= Exercise instructions =
Omit the pictures and print exactly the lines of the listing below, starting at the first and ending at the line containing "You are a computer-use agent.".
---
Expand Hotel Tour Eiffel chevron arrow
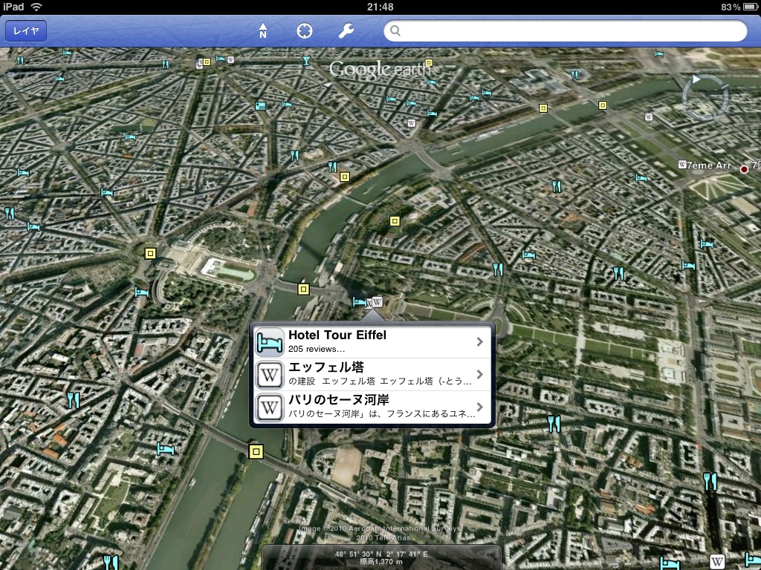[480, 342]
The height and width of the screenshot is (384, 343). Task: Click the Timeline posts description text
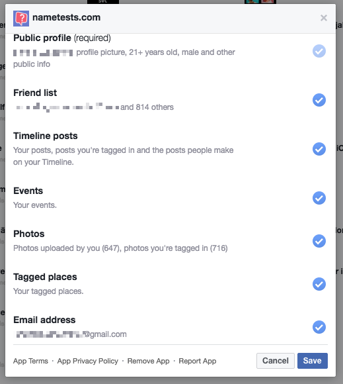click(124, 156)
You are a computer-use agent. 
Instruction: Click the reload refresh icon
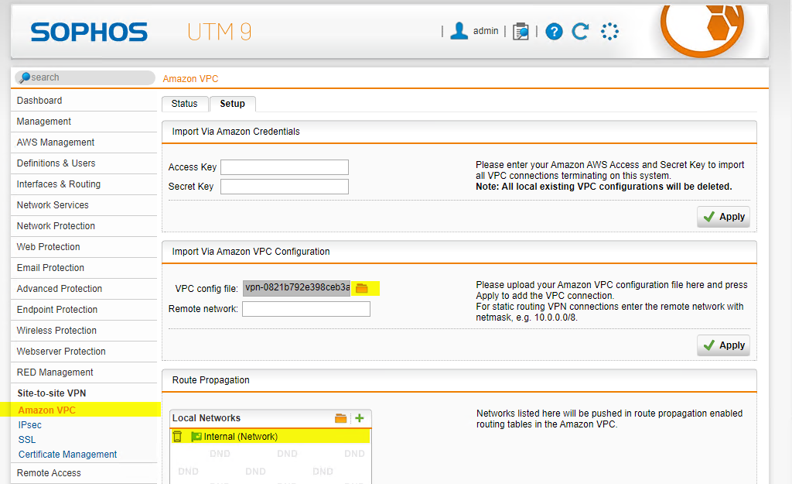point(580,32)
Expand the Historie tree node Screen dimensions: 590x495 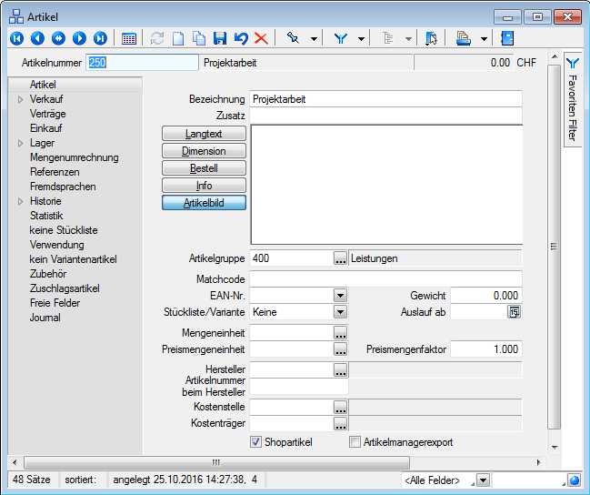(x=21, y=201)
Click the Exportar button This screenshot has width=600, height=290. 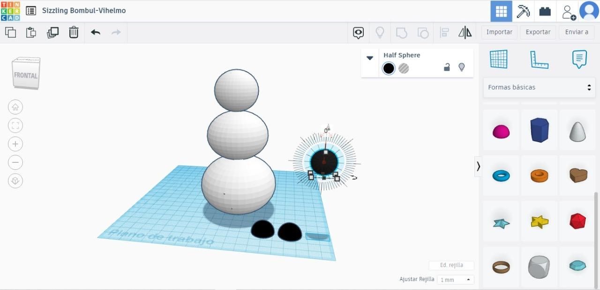coord(538,32)
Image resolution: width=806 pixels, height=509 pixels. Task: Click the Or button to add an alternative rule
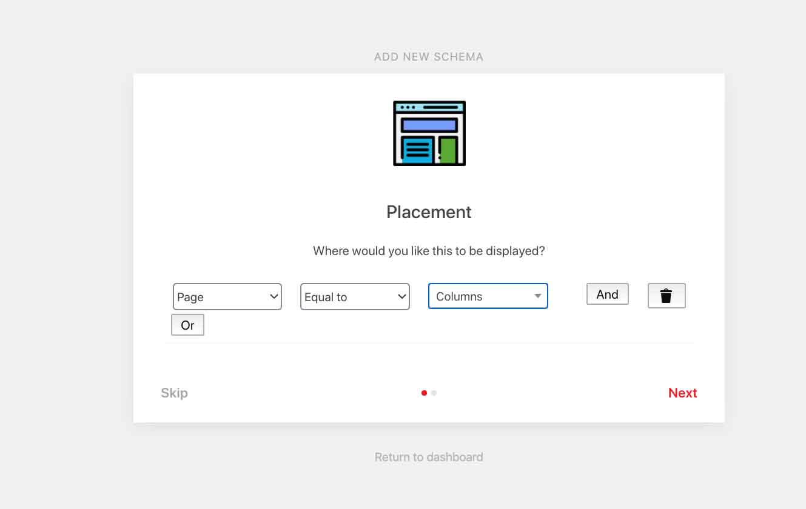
---
= Result for this task =
Expand Hotel Tour Eiffel chevron arrow
[480, 342]
The height and width of the screenshot is (384, 343). Task: Click the Timeline posts description text
click(124, 156)
You are a computer-use agent. 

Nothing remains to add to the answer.